I sometimes feel like I no longer fit in a quieter, more pastoral life. Yet I also have a new appreciation for simple pleasures and peaceful old age, having seen so many go without and have the privilege of old age taken from them early.
After the frenetic pace of the last three years, a new country and usually language each month, trotting all over the globe to return to a house that still did not feel quite like home, I appreciate a simple life.
Joyful homecomings. Christmas around the tree with my family. A bright blue sky and Kansas sunset dying orange. Staying in one country for the longest amount of time (one month) since I moved to England.
There is a strange sense of losing yourself, though.
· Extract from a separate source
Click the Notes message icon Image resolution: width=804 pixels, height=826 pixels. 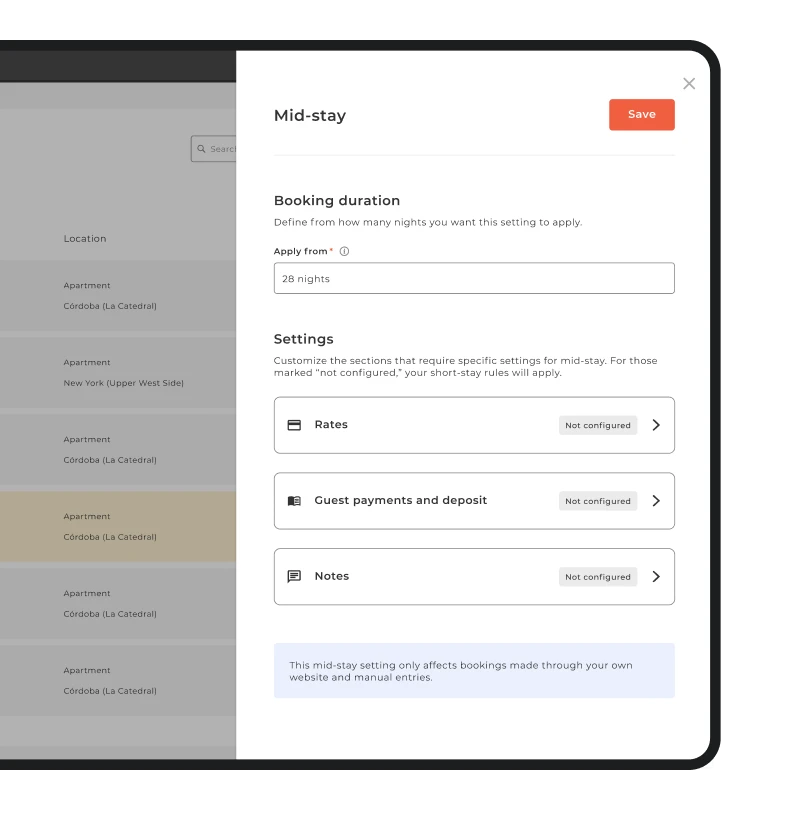(294, 576)
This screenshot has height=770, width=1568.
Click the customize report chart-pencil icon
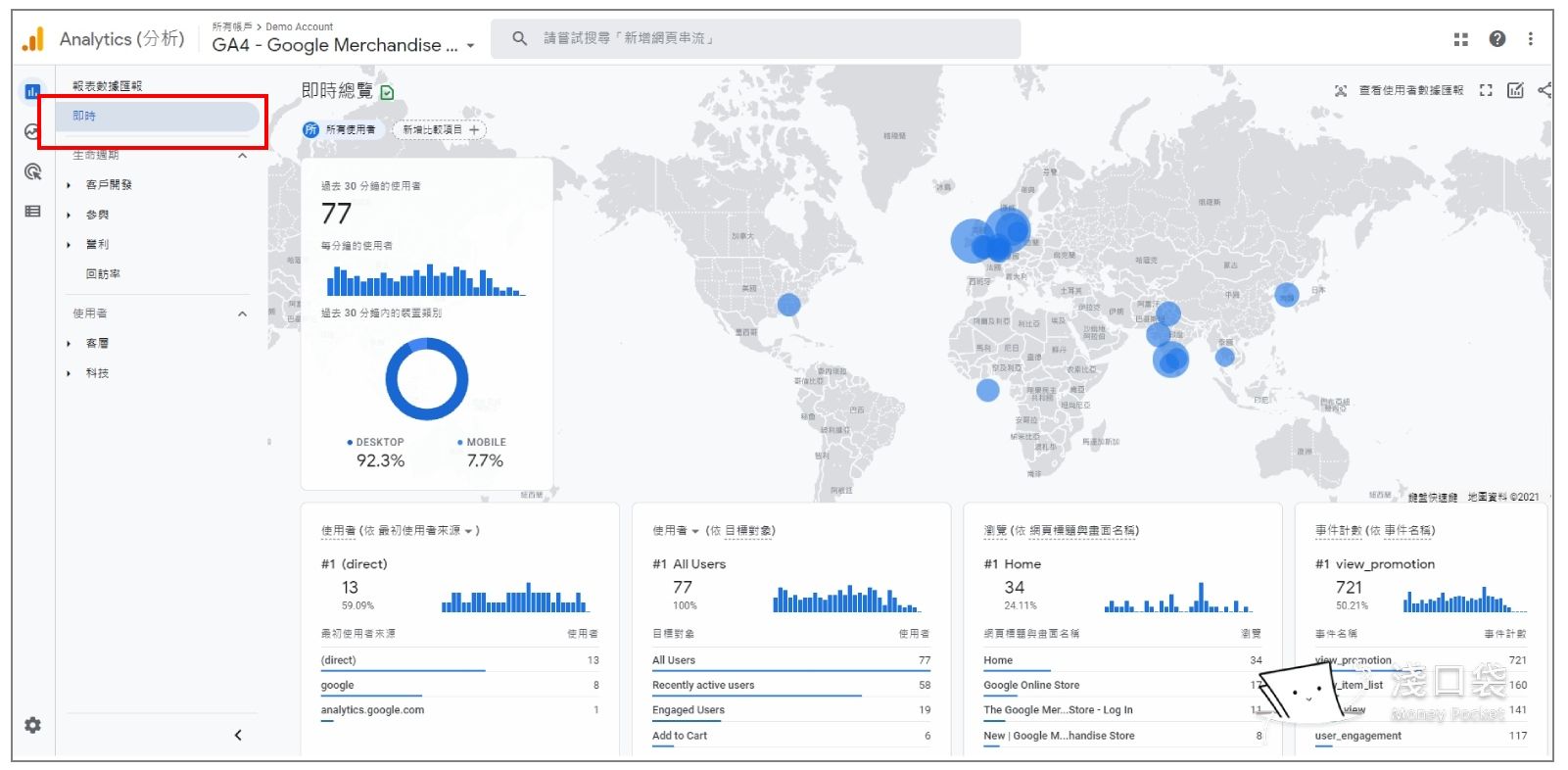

Losing that fearless person who chatted with Buddhist monks in Myanmar and rode tuktuks through insane traffic in Bangkok and came face-to-face with wild lions in Africa.
I am that person, too.
I’ve been here before, feeling like I’ve lost myself and knowing that someday, if I keep stepping forward, I’ll stumble over myself again, though I won’t look quite the same as I once did.
In a way, I will always be both people. Many different people in many different places. I will never forget that person I used to be, the adventures she had, the blood and sweat and tears and triumphs.
But, it does not do to dwell on memories and forget to live.
I will never forget the dusty red dirt of Africa, the smiling faces of children on almost every continent, the sounds and smells and tastes of Rome in the heat of summer. Yet I cannot live as a person torn in two, walking forward and looking back at the same time.
It’s just asking to fall on my face.
Wisdom I learned the hard way when struggling with homesickness and Myanmar heat and strange food I can’t begin to pronounce serves me well now.
Wherever you are, be all there. Live present with the I AM in the right now. Live your story, and live fully in this moment, because the person you are right now, in this time and place, you will never be again. There is no going back.
Forward? Only way to go.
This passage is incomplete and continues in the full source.